Before he considered his vocation, Bro. Antony had a foundation in the Faith. His community in India “was like Ireland maybe 50 years ago” he says, with the majority of people attending Mass regularly.
“I grew up where the Faith is really practised,” Bro. Antony continues. “It was like Ireland maybe 50 years ago, I’m not sure exactly. Every Sunday, there’s very few people who don’t go to the Church. Most people would go to the church, when I grew up.
“We would have catechism every Sunday. The Faith was really nourished when I was a young age. Even though it was not – it was simply what you do. It wasn’t something special. All the Catholic students would go to catechism class, also there would be retreats in our school. A few times it was given by the Capuchins, so I had contact like that with them also.”
“There was a friary close to my house, so I would go to their house sometimes. So my faith was maybe not very personal at that time. It was like, everybody does it so I do it too. Only when I started thinking about it. Even still, it took a long time to draw and even talk about faith. It took a long time to come to that stage.”
Having had those experiences with the Capuchins, Bro. Antony decided to join them. In particular, he says, the simplicity of their life attracted him: “Mainly it was the simplicity… Also the life of St Francis, when I heard about this. They were also very helpful to the people. Their retreats were very helpful. They had one of the first retreat centres in my area. That all attracted me to them.
“Then I had one priest who I know. The retreat he gave, that really touched me, in India, his message. You could experience God’s spirit working through him. That one priest helped, he attracted me to the Capuchins.”
Having joined the postulancy, Bro. Antony says there were many challenging times, but he never doubted his vocation: “It was challenging, because it’s a different world – because it’s changing the rhythm of the day that you would ordinarily have. That was difficult in the beginning. But even though it was difficult, in a way I was fulfilled, even when I joined – that doesn’t mean I had doubts. Overall I had a sense of peace in me, when I joined.
“There are challenges also because in our days, most religious communities are thinking about the future. There is also change happening. It is something that I like to take positively, that it is change for a better future.
“Sometimes there were lots of uncertainties, whether I will be able to continue here. You know there were issues over the immigration status, those kind of things, there were lots of uncertainties like that. But overall I was at peace once I joined the order.”
This is not a specific mission or ministry, but this overall motivation to be part of the renewal and re-evangelisation of faith in Europe”

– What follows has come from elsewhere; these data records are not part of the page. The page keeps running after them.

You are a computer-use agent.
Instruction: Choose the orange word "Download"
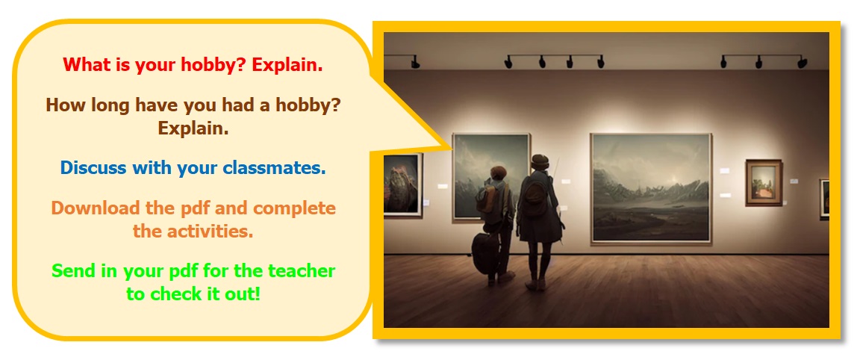tap(94, 208)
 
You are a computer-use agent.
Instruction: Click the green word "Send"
tap(72, 270)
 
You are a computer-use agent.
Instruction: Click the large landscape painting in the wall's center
tap(651, 188)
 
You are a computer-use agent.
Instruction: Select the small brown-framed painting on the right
tap(764, 183)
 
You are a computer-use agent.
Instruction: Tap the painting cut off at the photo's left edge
tap(403, 184)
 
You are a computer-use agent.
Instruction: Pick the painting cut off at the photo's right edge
tap(824, 199)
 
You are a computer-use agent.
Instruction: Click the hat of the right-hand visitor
tap(540, 161)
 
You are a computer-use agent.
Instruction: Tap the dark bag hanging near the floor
tap(484, 252)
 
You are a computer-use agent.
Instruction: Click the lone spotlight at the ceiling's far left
tap(415, 62)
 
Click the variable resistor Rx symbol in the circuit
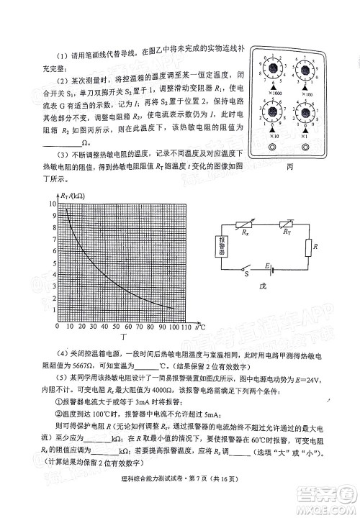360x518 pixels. click(248, 224)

Many people asked Bro. Antony why he decided to join the Capuchin’s in Ireland, he says, and it was something that he spent a good deal of time considering.
“I was thinking for a long time. Over the years I regularly thought, the journals in India and some of the magazines – they talk about the crisis of faith in Europe and how Europe was key in spreading the Faith to our lands.
“How people need to pray for Europe and help us begin to regain the Faith and even to bring back the Faith to Europe. That was my motivation, but I wasn’t sure what to do, what I was able to do. In a way that gave me a purpose to join. This is not a specific mission or ministry, but this overall motivation to be part of the renewal and re-evangelisation of faith in Europe. That was the motivation, it really influenced my decision to join, because I was already here.”